Sarkozy n’a sans doute jamais été gaulliste ; Sarkozy c’est la vieille et éternelle droite réactionnaire et cléricale qui n’apprend ni ne comprend jamais rien. Celle qui en 1792 est allée chercher les monarques coalisés pour sauver le Trône et l’Autel, celle qui en 1871 profita de la divine aubaine de la victoire prussienne pour écraser le réflexe patriotique qui engendrait la révolte populaire, celle qui pensa « plutôt Hitler que Blum » et qui trouva son héros dans Pétain, celle qui se rua, dans les années 50, à la sujétion de rechange qu’offraient les Etats-Unis d’Amérique.

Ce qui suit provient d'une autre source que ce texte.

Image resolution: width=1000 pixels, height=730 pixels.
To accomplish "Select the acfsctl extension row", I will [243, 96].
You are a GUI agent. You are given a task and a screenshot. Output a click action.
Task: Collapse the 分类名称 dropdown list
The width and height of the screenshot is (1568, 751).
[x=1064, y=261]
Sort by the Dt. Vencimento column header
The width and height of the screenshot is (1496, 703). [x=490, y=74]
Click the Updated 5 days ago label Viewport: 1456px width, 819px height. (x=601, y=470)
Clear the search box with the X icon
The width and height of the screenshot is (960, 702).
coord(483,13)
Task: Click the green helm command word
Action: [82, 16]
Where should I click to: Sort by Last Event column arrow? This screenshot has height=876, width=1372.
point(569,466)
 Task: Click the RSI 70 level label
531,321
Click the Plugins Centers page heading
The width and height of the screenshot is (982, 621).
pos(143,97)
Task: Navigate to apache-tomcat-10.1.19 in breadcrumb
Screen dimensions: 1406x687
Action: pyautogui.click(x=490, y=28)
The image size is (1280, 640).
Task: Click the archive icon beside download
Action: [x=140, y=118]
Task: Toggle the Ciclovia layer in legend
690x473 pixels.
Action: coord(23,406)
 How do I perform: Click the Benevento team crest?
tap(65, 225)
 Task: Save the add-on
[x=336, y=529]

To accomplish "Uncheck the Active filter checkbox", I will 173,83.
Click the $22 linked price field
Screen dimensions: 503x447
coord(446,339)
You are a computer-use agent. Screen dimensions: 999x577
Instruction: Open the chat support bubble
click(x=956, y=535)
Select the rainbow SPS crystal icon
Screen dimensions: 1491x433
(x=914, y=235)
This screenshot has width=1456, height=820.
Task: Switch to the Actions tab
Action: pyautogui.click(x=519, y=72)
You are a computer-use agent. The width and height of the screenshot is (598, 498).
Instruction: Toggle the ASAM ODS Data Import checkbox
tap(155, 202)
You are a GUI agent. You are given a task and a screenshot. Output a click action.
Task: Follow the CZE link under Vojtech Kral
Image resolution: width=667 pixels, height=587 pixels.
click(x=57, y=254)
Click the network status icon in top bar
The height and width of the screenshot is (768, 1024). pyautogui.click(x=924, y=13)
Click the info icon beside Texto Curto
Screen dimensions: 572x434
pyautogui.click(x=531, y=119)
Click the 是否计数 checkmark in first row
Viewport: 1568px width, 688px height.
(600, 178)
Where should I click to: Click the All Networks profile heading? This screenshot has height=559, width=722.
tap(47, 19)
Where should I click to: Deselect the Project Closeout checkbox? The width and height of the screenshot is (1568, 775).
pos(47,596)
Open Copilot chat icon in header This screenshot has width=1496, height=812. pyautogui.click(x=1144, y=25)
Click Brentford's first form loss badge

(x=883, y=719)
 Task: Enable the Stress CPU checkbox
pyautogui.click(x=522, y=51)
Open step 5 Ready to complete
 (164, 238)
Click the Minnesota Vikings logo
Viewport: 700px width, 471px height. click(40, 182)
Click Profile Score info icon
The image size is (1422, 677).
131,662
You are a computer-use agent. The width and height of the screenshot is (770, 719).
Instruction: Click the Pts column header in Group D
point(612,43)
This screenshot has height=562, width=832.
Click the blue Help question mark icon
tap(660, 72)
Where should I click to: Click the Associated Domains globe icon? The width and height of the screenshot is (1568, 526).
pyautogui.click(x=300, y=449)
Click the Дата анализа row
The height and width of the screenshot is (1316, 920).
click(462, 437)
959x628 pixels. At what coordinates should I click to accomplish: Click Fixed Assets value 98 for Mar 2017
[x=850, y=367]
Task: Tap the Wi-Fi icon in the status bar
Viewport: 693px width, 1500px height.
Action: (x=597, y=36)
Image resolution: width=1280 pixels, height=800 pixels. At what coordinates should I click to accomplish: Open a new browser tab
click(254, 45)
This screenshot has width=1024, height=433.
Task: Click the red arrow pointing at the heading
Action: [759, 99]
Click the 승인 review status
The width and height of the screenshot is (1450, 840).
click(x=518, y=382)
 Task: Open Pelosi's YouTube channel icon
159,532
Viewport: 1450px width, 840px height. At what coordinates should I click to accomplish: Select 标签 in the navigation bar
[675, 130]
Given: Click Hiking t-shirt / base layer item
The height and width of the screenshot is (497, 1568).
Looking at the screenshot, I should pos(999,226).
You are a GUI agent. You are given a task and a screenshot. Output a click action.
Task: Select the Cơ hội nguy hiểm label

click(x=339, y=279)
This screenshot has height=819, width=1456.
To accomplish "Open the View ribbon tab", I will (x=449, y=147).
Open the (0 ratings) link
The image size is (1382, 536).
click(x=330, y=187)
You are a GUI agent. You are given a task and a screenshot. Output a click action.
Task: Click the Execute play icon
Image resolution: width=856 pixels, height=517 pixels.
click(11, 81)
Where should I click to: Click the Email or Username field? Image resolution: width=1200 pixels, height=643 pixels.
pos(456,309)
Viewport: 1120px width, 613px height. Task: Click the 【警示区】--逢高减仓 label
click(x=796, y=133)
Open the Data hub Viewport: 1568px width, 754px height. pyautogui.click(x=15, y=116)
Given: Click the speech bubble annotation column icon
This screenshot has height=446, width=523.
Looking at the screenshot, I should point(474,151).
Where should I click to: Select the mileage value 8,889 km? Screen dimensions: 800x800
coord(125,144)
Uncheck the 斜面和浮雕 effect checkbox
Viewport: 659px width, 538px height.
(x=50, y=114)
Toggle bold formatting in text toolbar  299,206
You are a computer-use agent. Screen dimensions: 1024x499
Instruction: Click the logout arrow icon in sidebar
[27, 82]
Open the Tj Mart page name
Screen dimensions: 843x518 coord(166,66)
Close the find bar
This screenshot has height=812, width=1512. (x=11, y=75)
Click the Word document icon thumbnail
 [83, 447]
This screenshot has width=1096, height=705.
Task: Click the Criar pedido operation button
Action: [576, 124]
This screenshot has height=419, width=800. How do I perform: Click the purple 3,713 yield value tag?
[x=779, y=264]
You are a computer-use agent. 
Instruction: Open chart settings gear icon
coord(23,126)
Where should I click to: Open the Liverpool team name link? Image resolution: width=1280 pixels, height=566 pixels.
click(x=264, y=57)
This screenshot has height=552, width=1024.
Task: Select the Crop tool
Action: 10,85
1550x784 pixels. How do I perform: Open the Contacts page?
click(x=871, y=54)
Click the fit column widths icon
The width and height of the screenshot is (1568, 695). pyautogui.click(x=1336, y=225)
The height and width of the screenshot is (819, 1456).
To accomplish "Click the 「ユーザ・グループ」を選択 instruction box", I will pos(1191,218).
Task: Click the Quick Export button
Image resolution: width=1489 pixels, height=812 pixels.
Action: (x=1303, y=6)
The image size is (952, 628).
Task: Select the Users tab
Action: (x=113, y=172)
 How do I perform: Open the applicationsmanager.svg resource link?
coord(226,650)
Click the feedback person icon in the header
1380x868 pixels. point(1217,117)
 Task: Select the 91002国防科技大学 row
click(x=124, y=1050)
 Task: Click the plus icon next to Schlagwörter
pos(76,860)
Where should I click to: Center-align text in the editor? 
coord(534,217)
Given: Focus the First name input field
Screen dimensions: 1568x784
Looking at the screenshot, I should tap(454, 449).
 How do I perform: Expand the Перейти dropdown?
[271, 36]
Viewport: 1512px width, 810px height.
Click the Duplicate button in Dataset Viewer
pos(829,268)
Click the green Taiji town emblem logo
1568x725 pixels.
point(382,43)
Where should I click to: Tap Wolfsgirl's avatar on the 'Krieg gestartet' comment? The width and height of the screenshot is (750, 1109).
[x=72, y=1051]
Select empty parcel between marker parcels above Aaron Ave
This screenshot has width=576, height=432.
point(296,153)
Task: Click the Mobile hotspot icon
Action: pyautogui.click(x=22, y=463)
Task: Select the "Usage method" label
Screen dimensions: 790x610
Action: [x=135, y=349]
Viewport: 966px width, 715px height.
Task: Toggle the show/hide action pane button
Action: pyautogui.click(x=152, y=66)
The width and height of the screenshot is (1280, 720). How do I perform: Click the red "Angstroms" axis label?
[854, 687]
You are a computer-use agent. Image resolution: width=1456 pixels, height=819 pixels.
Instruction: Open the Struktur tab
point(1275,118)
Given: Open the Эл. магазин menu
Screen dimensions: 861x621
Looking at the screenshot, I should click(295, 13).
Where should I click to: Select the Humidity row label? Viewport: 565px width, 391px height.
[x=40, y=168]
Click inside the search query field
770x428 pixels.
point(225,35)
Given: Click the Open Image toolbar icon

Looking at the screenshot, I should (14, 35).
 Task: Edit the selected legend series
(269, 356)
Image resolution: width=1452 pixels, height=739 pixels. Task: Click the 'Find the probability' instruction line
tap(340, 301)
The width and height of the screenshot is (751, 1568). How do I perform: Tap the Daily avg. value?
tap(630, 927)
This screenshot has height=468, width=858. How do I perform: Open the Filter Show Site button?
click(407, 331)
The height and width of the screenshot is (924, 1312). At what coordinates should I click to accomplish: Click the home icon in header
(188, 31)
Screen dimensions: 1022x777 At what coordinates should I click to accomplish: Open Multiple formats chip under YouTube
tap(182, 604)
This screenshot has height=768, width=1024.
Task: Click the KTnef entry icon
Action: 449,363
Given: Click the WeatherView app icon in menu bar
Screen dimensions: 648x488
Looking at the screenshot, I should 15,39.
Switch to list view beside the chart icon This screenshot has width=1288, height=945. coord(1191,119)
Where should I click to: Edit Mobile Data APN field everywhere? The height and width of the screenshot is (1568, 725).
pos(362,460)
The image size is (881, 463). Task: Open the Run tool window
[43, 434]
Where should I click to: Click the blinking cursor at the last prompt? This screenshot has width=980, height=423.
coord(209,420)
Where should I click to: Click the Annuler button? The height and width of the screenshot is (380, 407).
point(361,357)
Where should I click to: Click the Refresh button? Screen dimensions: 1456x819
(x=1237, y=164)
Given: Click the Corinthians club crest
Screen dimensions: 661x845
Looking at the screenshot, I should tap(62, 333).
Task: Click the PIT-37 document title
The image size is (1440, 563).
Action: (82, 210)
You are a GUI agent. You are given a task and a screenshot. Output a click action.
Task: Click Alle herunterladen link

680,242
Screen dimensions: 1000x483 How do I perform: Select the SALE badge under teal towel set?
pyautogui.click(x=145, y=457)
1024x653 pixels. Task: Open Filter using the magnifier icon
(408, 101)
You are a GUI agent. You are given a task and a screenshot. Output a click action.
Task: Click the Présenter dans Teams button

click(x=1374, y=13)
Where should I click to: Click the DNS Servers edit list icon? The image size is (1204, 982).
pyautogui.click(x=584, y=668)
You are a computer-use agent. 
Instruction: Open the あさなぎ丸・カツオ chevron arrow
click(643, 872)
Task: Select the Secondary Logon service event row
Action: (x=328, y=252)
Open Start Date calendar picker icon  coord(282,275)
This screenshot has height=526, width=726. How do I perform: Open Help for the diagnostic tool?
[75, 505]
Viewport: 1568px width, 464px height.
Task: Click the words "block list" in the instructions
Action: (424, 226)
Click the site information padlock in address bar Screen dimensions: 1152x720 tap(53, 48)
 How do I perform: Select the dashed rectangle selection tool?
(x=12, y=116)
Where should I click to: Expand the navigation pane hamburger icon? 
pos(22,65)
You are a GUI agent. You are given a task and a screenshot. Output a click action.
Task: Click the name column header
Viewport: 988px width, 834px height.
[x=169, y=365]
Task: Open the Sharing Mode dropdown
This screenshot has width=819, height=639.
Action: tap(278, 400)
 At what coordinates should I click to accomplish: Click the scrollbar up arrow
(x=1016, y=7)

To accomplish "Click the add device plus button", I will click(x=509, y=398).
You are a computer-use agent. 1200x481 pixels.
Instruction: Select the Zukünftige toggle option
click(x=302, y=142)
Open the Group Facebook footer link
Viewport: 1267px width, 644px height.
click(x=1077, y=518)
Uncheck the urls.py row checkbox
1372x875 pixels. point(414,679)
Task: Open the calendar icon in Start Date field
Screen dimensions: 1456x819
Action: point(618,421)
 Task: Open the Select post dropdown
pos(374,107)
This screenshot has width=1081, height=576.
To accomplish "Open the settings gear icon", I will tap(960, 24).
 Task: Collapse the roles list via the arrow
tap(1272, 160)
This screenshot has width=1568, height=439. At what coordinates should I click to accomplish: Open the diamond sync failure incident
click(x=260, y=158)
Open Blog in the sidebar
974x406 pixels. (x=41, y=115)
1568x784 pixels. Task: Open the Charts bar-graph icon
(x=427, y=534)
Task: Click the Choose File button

Sarkozy, c’est la vieille droite rance qui ne veut pas seulement sa revanche sur 68 mais sur la décolonisation, la Séparation de l’Église et de l’État et la Révolution de 1789 ; sur une France républicaine qui a un message original à délivrer au monde. Sarkozy ce n’est pas la rupture c’est la régression ; c’est le refus de penser la complexité du monde, c’est le retour aux vieux réflexes autoritaires et xénophobes à l’intérieur, à la passion de la dépendance par rapport à un Patron extérieur.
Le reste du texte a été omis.